2nd hand knowledge, but when this was discussed early on in
standardization, someone argued against 128b ID, because it would
require too much bandwidth in their OSPF network. Joys of everyone
Has anyone thought about this or have a good way to do it? We had ideas like use bits 32-63 from an interface. Seems like it could work, but also could totally break down if we're using >64-bit prefixes for things like router-to-router links or pulling router loopbacks out of a common /64.
If your data is in a database I think the best bet is to
algorithmically generate multiple forms of IDs in your device and
interface rows, to satisfy various restrictions on what forms of IDs
are accepted. And then use these IDs. If your data is in configs, you
don't have really good solutions, but you could choose 32b from your
IPv6 loopback right side :/.
During some IPv6 numbering discussions at work today, someone had a
question that I hadn't really considered before. How to choose 32-bit
router IDs for IPv6-only routers.
Why would you do it differently than for dual-stack routers, except that
you skip the step where you configure the ID as a loopback address?

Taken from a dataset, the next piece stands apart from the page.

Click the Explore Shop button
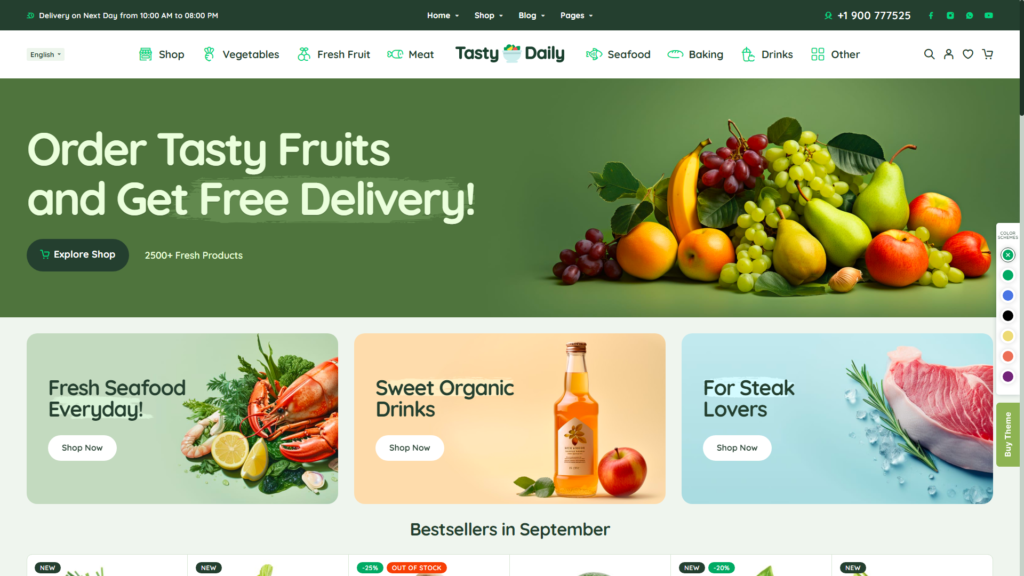Image resolution: width=1024 pixels, height=576 pixels. coord(78,255)
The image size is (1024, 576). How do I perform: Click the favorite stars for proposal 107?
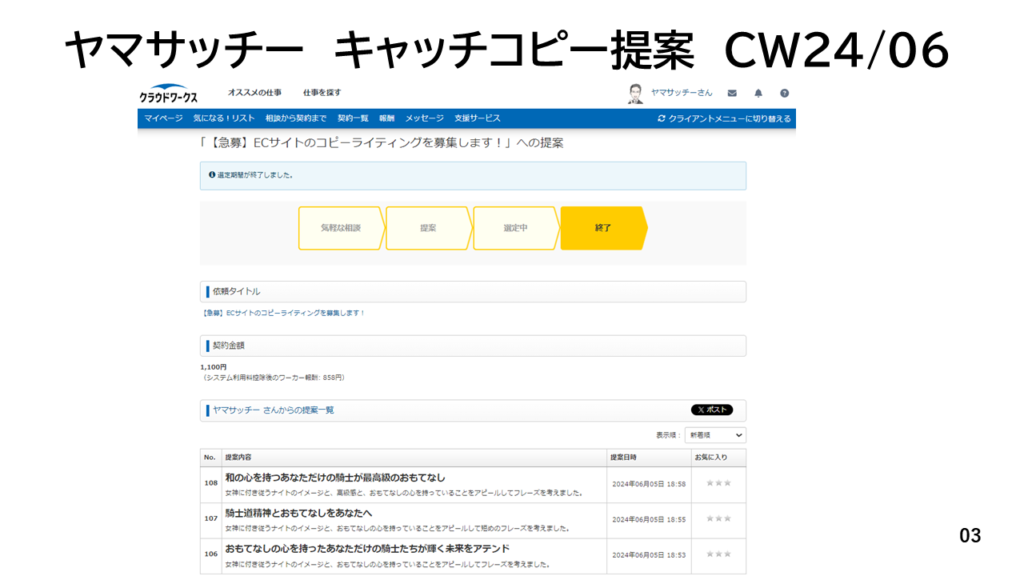[x=718, y=519]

Of course you don't have care about routing the 32bit IDs anymore
either. But that doesn't really change anything either. Except that
can skip even more configuration.
It's obviously possible to connect the ID to some IPv6 address on the
router, as long as you understand the structure of that allocation and
can select the right bits or hash to make it unique. But if you don't
do that for dual-stack today, then why care? Or if you do it for
dual-stack, then what changed?
Because you may not have an option, if you're IPv6 only, vendors (e.g.
junos) may expect you to punch it manually. Of course most of us punch
it manually as loopback0 IPv4 to have more control over outcome.
Question is legitimate and represents change where previously used
mechanisms do not apply, therefore OP is right to ask 'well what
should I do now'.
Personally it just needs to be unique. Relying on a Id to be unique when ascociated to an IP address that may be used on a failover system seems really poor to me.
Assign a random ID and plug it into your IPAM!. If at anything assign a router ID to a rack location and associate every bit of information about that location in whatever you're tracking management can provide.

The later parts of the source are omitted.